WHAT IS BEING ASKED:
Where a line contains "You are a GUI", begin there and restate word for word every line to the end of the entries below, pictures excluded.

__________________________________________________

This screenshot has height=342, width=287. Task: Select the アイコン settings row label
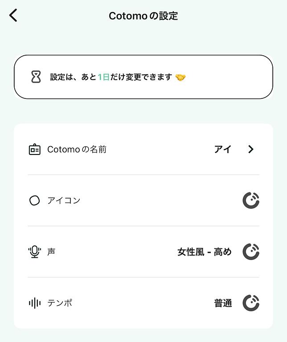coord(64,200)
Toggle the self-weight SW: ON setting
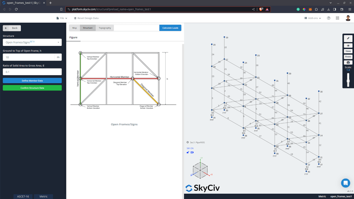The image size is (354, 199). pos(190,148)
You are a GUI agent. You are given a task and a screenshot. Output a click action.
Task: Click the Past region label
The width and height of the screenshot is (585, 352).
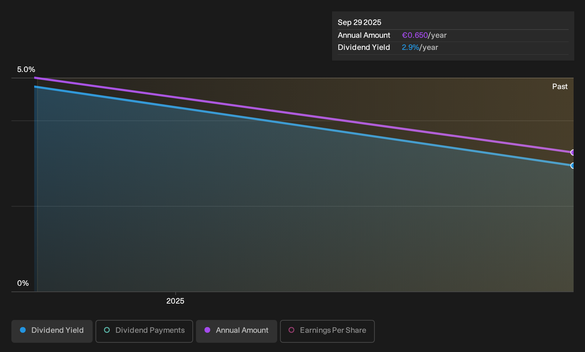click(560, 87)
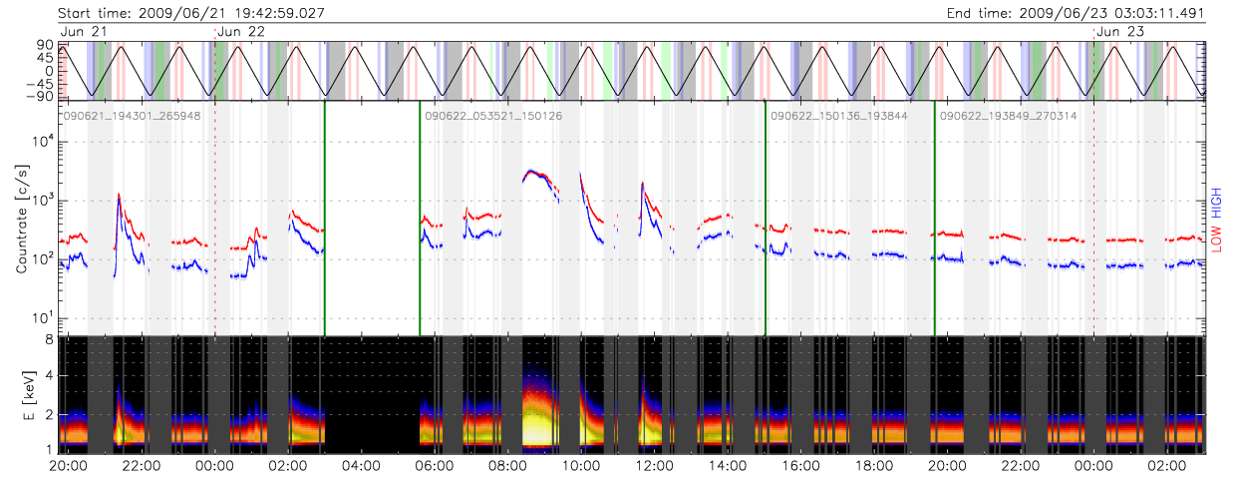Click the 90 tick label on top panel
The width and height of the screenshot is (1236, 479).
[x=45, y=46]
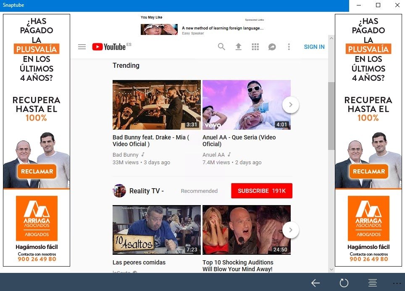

__________________________________________________

RESPONSE BOX:
You are a GUI agent. You are given a task and a screenshot. Output a click action.
Task: Click the Past region label
The width and height of the screenshot is (585, 352).
click(560, 87)
Click the 90 tick label on top panel
The width and height of the screenshot is (1236, 479).
[x=45, y=46]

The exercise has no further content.